PROBLEM REQUIREMENTS: Rewrite the records from the first line up to and including the line with "[x=439, y=60]", changing "dropdown" to "drop-down menu" and leaving everything else the same.

Stored data entries:
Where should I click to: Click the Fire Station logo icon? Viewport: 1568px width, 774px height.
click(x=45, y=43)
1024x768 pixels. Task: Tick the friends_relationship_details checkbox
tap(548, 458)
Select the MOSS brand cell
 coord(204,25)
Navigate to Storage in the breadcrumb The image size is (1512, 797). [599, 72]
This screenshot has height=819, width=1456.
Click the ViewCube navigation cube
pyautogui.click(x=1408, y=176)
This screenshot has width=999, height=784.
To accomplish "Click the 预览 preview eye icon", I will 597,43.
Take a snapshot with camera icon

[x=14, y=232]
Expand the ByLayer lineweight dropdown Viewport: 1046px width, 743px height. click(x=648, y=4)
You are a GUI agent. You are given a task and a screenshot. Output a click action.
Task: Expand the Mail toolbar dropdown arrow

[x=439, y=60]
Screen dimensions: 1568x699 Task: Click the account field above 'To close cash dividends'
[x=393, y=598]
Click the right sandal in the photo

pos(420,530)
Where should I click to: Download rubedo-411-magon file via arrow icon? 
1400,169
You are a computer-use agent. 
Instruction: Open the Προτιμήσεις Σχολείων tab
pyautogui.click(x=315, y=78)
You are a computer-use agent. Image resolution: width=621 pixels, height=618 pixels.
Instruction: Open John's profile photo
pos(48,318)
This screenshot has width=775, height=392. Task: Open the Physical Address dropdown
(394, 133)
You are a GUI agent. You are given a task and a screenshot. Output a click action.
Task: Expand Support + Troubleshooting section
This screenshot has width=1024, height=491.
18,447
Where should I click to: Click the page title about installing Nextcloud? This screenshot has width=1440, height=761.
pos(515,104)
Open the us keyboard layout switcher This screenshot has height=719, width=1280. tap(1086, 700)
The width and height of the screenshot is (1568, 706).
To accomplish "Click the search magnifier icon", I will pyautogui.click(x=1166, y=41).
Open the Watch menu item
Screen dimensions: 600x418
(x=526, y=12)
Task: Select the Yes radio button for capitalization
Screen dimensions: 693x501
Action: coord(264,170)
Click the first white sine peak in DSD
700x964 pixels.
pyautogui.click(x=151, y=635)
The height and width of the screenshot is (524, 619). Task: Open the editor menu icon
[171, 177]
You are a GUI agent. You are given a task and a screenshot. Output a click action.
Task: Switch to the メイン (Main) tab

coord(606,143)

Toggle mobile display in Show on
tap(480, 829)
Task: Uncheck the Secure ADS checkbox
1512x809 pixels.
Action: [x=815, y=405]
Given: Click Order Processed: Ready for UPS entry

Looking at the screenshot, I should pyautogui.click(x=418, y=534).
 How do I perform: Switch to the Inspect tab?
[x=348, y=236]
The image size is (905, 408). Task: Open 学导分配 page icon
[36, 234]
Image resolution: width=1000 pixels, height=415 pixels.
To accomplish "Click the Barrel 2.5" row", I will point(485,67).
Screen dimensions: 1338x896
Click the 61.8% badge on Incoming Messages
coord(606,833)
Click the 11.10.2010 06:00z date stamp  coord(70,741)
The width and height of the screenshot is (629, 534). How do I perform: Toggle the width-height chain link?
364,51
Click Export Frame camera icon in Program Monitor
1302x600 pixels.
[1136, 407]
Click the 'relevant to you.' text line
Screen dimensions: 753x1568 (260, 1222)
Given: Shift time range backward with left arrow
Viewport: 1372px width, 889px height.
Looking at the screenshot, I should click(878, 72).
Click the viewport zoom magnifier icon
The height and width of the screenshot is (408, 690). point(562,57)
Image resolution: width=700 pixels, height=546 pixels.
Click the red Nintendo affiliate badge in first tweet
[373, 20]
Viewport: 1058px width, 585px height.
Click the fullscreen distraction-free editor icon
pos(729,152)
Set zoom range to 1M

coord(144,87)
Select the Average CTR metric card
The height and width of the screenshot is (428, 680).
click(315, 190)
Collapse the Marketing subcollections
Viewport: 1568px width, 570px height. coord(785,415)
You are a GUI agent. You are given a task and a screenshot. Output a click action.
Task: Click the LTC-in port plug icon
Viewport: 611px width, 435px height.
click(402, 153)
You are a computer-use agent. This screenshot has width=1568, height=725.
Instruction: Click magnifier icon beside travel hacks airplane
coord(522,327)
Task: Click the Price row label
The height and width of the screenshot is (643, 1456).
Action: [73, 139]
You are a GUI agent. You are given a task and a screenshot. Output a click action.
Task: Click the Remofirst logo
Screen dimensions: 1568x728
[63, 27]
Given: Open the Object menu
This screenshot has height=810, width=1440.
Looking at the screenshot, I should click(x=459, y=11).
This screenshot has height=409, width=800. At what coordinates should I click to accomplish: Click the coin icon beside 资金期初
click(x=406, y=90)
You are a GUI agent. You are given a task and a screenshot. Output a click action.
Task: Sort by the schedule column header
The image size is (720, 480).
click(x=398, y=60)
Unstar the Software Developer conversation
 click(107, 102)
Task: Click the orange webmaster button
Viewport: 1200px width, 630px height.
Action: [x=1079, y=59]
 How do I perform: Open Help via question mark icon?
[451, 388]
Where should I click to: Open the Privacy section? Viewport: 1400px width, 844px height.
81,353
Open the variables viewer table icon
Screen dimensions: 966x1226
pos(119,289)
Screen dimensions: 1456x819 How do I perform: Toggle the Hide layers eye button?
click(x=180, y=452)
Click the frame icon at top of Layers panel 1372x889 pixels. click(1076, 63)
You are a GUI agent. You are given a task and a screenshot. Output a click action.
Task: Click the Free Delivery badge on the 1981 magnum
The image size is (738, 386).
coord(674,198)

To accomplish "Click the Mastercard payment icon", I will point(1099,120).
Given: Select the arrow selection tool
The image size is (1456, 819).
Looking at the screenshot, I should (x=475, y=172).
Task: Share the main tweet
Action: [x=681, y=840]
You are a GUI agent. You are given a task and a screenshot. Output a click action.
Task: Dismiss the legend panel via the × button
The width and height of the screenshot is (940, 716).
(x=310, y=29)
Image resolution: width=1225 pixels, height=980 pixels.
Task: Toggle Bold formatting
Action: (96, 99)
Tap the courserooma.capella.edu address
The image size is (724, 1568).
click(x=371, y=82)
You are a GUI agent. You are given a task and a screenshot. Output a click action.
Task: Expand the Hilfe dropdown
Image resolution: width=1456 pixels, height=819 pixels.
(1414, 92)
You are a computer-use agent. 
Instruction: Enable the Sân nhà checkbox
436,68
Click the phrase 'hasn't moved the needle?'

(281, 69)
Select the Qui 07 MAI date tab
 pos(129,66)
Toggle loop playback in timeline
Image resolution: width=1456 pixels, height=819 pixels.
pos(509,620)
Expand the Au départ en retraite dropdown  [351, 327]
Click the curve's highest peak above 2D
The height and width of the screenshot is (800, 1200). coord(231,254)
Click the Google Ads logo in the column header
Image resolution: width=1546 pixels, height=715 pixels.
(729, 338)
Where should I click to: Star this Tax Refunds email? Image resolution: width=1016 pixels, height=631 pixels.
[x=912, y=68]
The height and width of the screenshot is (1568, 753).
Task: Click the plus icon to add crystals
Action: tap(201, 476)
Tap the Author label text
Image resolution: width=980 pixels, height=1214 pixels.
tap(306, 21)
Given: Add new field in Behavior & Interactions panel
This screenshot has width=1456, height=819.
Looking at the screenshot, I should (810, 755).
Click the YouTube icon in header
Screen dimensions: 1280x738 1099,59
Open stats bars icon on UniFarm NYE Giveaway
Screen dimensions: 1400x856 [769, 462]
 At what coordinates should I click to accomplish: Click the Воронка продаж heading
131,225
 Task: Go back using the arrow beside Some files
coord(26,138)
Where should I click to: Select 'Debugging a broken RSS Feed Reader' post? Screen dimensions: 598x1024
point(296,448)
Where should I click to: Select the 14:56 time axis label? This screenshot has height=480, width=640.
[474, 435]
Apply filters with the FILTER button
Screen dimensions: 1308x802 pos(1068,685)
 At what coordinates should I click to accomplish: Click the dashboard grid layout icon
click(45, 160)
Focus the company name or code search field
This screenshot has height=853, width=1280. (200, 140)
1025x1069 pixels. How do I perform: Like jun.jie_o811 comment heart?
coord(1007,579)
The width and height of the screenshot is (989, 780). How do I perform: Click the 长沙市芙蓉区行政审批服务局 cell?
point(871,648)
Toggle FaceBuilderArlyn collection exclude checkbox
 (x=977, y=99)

RESULT BELOW:
Where should I click to: Click the Fire Station logo icon? Viewport: 1568px width, 774px height.
click(x=45, y=43)
1024x768 pixels. Task: Tick the friends_relationship_details checkbox
tap(548, 458)
Select the MOSS brand cell
 coord(204,25)
Navigate to Storage in the breadcrumb The image size is (1512, 797). [599, 72]
This screenshot has height=819, width=1456.
Click the ViewCube navigation cube
pyautogui.click(x=1408, y=176)
This screenshot has width=999, height=784.
To accomplish "Click the 预览 preview eye icon", I will 597,43.
Take a snapshot with camera icon

[x=14, y=232]
Expand the ByLayer lineweight drop-down menu Viewport: 1046px width, 743px height. click(x=648, y=4)
You are a GUI agent. You are given a task and a screenshot. Output a click action.
Task: Expand the Mail toolbar drop-down menu arrow

[x=439, y=60]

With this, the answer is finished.